This was a data-driven investigation into one of the defining health issues of the age, and – as we showed – is resulting in the needless daily deaths of 7,000 people. Embracing a data-led perspective and working with a large dataset with millions of entries allowed us to take a wider perspective and see the big picture and complexity of the problem. The piece put into context many of those media stories –e.g. measles outbreaks- as well as demonstrate the scale of the ongoing need for vaccination and examine to what extent misleading information and the anti-vax movement had and
The finished piece was rapturously received by organisations that aim to protect people from disease – Save The Children and UNICEF among them.
Save The Children said: “thank you for the superb, superb data piece on vaccination. In particular the focus on the toll from pneumonia, an issue we’ve been campaigning on for the last few years – often, it feels, in a vacuum! So a huge boost to team morale to see vaccination and pneumonia in the spotlight, and delivered so well.”
Unicef, who tweeted out the piece to their 7.9 million followers, said: “Thank you so much for these fantastic pieces, they are excellent!”
The piece was accompanied by a second story where we collected case studies which humanised the analysis.
Up to ten million unique users visit Sky News website and app every week, and this investigation received far higher for engagement than average.
The story was also broadcast on Sky News channel, breaking the traditional process of being first on TV and then online.
It has also an impact in the data community about our use of the data visualisation tool, Flourish, and its scroll down template.
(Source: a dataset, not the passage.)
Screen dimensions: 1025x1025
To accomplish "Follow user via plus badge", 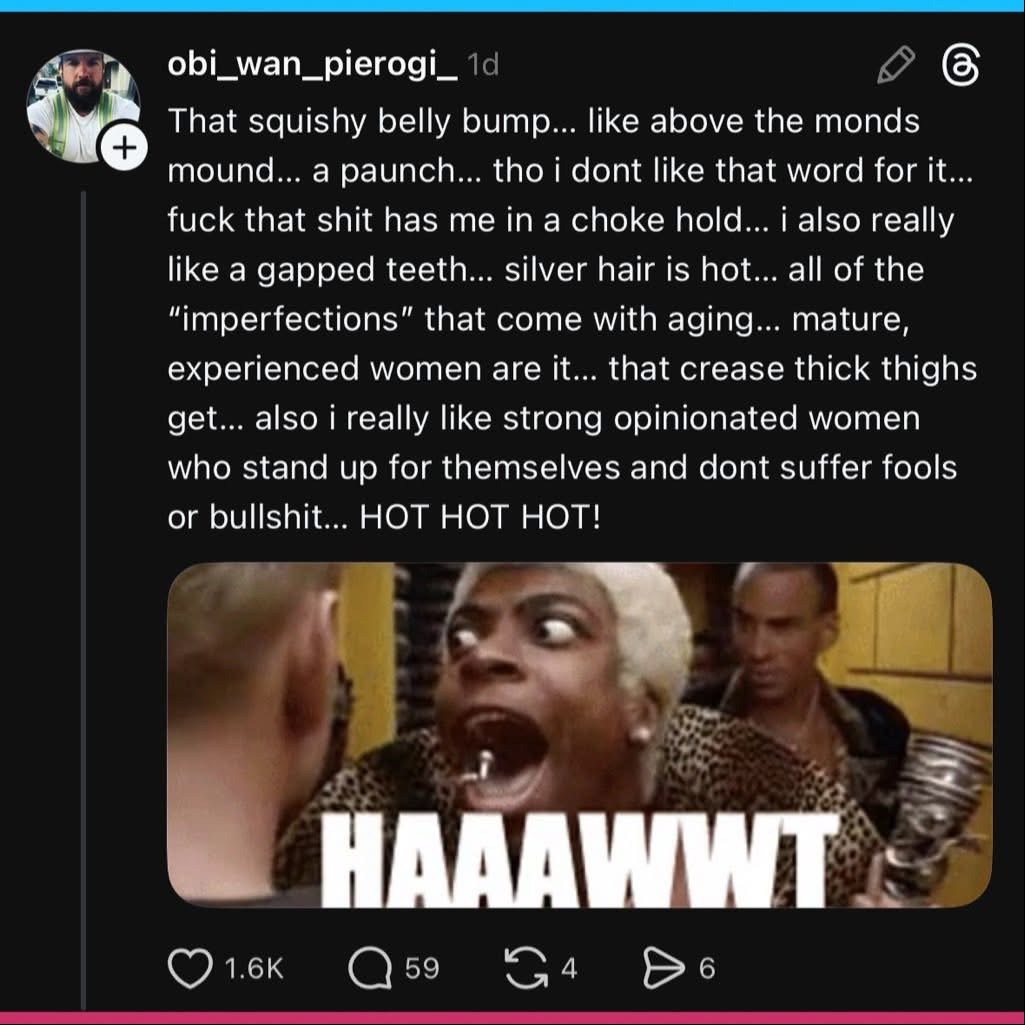I will (x=124, y=146).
Sky News was the first media in using this quality from Flourish and, afterwards, several data team from different countries got interested in replicating it.
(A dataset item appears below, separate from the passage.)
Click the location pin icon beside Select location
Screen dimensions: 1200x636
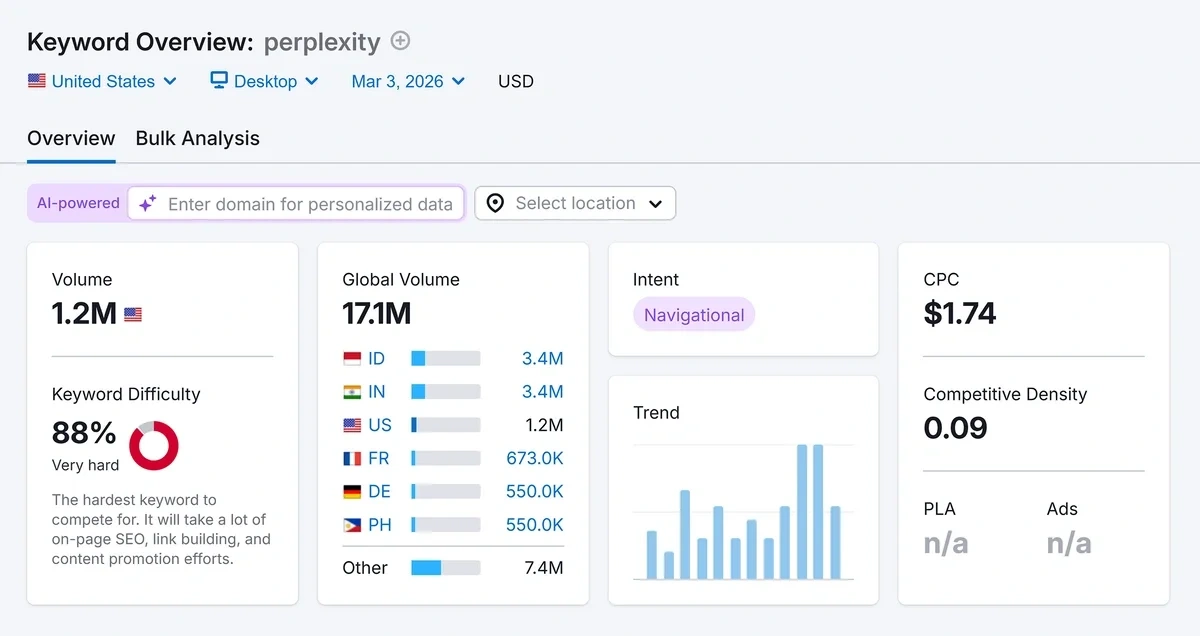point(495,203)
The data for this story came from the Global Burden of Disease, an international research program coordinated by the Institute for Health and Metrics and Evaluation (IHME) at the University of Washington, and the WHO-UNICEF Joint Report.
The raw dataset we started with contained almost 8 million of observations, so we used the programming language R to explore it.
With R Studio we were able to filter the specific data needed for our analysis and we applied statistical models to find patterns and make calculations. We used a wide range of methods from simple statistics as aggregations, percentages, rates or percentages changes to correlations and logarithmic interpolations.
Some of the R libraries used were Tidyverse, reshape2, readxl, ggplot2, plotly, and gghighlight. The last three helped to produce visualisations (some of them interactive) on the R Notebook where the analysis was done. This notebook was later shared with the experts and the reporter to explain the findings through text and graphics.
Despite using R to visualise during the analysis process, we used the data visualisation tool Flourish for the published story.
Flourish had a by then hidden functionality to create scroll-down visualisations that no one else in the industry had used it before. Installing its SDK we could transform a Flourish story which moves horizontally to a vertical interactive experience.
The performance of the chart rendering was optimised by adopting a ‘lazy loading’ technique where loading of visualisations is deferred shortly before they are to be displayed to the user.
What was the hardest part of this project?
This project involved months of work, for which was essential getting the specific data. There hadn’t been story without it as we were not aiming another piece based on single cases. But finding this data was one of the hardest tasks.
Not many organisations compiled this type of information and institutions as WHO warned us about not using their data due to methodology issues.
There were also concerns with the list of vaccine-preventable diseases. Although WHO has an established list, some experts differ, and this was considered in our analysis. But nor the Global Burden of Diseases or any other database found had information about all diseases.
Reaching leading institutions in the field, we were able to find a robust database, and here started the second hardest part: understanding the data. The technical terms and some issues with the data –e.g. population sizes for some diseases in some age groups were not big enough in all countries – made it necessary to work closely with specialists. Fortunately, we kept a fluent and constant relationship with experts.
This project also involved a good command of statistics, not only to carry out the analysis but to facilitate the communication with researchers and implement their indications. Proper knowledge of the tools and techniques used by experts and statisticians like R simplify the revision process. The IHME offered to review our analysis and we shared it in the R Notebook.
As for the visualisation process, we innovate in the storytelling, creating a scroll down visualisation never used at Sky News. This made an impact internally and built bridges between departments that have been very useful in later projects. Although we used an external tool, we used it like nobody did it before and our example was followed by other data teams in different countries.
What can others learn from this project?
Even if the source of the data is trustworthy, it would be advisable to contact them if your analysis slightly differs from what they explain in the methodology. The first dataset I found was on World Health Organisation website but just after speaking to them I realised it was not suitable for our analysis.
Approaching data sources can save time to the reporter, as some of them can be interesting voices to interview and include in the story.
Collaborating with experts makes your analysis more rigorous, but researcher and journalists understand time differently. It is also recommendable agreeing with them on a formula to express academically correct how the analysis was developed (e.g. in the methodology) while keeping the story clear and engaging for the audience.
Be updated with tools and techniques and explore them further to understand the whole potential a tool has to make the most of it.
Identify colleagues with different skills useful in a data project, try to engage them to your project and build bridges with their departments that can be reused in the future. The collaboration between the designer, the developer and the data journalist was key to produce the main visualisation.